(Collected data)
====

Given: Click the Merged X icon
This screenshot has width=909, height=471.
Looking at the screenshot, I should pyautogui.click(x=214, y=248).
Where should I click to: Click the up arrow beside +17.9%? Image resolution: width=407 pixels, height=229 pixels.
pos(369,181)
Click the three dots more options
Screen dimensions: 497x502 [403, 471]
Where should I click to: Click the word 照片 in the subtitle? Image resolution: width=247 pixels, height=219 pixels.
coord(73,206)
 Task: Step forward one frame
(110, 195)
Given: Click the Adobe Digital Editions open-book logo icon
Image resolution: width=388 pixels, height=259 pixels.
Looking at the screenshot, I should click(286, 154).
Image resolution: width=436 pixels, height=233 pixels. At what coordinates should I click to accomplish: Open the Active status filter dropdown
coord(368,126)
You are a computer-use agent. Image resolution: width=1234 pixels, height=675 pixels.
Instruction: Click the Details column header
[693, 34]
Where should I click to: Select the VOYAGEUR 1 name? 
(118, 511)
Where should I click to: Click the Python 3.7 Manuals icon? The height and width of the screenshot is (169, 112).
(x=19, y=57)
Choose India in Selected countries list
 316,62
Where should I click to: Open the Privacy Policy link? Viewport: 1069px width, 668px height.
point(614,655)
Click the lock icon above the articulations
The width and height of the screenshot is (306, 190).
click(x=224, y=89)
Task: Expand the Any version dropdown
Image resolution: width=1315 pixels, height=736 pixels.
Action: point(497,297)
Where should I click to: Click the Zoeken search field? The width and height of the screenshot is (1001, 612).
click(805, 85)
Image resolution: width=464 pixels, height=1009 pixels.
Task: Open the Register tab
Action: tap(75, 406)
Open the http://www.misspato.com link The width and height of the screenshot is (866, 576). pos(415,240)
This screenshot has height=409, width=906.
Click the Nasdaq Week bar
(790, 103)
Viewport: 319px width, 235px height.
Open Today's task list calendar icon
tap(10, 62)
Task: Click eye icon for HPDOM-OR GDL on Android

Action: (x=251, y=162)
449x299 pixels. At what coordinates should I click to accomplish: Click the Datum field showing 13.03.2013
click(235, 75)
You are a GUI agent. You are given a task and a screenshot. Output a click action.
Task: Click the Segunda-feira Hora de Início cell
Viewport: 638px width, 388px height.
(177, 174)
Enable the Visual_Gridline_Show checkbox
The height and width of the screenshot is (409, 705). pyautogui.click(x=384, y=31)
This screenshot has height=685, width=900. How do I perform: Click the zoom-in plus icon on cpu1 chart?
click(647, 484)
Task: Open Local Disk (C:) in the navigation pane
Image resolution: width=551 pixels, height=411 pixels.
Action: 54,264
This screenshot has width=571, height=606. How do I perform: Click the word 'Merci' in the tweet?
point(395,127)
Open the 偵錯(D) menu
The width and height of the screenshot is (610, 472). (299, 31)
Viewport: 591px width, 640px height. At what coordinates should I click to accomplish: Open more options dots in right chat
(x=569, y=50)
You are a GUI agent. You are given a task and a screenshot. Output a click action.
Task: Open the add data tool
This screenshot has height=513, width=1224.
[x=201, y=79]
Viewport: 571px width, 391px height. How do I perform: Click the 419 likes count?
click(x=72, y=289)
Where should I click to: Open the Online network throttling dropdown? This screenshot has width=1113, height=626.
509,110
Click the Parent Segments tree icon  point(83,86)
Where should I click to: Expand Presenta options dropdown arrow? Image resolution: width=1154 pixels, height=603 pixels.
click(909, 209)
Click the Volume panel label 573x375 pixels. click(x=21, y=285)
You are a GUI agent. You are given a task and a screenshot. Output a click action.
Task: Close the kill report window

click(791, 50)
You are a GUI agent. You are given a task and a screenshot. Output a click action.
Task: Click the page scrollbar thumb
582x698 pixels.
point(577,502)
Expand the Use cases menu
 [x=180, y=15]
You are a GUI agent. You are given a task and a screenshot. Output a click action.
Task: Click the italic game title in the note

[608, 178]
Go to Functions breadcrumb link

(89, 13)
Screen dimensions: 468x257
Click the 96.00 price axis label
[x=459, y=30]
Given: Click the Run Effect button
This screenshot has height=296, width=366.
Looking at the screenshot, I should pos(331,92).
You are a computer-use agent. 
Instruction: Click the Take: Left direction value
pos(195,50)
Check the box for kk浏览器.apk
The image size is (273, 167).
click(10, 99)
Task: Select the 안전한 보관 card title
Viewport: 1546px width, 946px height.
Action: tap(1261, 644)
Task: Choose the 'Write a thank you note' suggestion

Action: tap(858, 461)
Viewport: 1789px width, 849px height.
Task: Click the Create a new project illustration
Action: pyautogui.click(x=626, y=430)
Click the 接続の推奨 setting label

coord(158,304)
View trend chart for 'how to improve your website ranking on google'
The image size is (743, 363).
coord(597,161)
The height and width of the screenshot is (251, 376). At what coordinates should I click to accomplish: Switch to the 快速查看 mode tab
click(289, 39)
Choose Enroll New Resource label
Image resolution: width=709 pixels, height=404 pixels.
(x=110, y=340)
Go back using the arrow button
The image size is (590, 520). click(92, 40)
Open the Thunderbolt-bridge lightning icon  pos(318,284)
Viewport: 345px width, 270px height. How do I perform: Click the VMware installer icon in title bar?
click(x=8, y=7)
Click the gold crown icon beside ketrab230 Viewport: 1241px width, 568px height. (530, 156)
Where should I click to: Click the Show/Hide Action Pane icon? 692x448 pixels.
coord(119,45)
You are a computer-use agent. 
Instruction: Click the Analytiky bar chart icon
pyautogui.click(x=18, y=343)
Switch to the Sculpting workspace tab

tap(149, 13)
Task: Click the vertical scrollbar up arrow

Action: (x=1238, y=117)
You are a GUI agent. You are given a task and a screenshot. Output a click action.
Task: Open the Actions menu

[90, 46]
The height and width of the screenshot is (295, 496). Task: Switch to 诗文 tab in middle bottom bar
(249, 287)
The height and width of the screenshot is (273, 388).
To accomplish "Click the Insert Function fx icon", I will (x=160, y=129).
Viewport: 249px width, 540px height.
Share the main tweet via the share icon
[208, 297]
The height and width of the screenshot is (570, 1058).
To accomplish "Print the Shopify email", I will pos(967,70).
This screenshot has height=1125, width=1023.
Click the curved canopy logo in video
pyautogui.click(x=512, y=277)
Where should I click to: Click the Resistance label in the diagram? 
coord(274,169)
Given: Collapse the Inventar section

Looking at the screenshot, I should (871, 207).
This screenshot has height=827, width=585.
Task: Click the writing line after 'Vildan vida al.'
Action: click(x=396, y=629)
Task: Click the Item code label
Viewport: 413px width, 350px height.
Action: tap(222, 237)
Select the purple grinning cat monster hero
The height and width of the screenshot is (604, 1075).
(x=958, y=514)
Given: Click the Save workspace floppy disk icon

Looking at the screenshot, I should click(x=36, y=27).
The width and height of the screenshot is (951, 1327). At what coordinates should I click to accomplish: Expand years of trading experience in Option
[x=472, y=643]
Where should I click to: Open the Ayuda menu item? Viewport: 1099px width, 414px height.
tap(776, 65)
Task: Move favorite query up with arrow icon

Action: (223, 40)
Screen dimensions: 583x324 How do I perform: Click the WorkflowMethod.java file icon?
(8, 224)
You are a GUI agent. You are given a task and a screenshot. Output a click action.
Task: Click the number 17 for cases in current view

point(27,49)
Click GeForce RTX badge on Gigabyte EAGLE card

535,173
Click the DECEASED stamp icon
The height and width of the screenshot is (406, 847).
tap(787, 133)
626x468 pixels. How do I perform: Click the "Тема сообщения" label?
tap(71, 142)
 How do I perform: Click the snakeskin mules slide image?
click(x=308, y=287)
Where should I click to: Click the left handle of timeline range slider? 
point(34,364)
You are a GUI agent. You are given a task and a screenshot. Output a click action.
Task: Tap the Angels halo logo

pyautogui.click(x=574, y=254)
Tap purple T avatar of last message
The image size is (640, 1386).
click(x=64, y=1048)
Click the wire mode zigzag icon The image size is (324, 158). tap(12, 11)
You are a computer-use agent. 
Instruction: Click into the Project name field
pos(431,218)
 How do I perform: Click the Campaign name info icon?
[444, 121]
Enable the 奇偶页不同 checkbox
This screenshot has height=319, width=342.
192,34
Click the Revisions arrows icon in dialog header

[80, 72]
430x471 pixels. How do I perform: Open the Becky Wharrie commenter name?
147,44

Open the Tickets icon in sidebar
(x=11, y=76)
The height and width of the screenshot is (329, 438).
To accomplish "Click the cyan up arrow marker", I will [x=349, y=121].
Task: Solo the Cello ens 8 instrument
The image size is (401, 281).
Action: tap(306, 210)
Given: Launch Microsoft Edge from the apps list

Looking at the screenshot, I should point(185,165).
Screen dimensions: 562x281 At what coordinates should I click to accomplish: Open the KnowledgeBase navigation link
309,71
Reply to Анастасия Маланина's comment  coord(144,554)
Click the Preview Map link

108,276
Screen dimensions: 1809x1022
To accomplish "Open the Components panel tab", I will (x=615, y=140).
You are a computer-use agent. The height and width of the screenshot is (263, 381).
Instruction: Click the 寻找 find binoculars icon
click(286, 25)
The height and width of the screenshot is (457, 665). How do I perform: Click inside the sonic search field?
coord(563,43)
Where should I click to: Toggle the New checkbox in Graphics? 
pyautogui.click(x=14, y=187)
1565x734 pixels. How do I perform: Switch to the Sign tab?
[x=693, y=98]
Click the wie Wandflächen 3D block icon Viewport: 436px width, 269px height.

====

From the entries above, collect every line with the string "will" in it.

To accomplish "Click the Insert Function fx icon", I will (x=160, y=129).
To accomplish "Print the Shopify email", I will pos(967,70).
To accomplish "Click the cyan up arrow marker", I will [x=349, y=121].
To accomplish "Open the Components panel tab", I will (x=615, y=140).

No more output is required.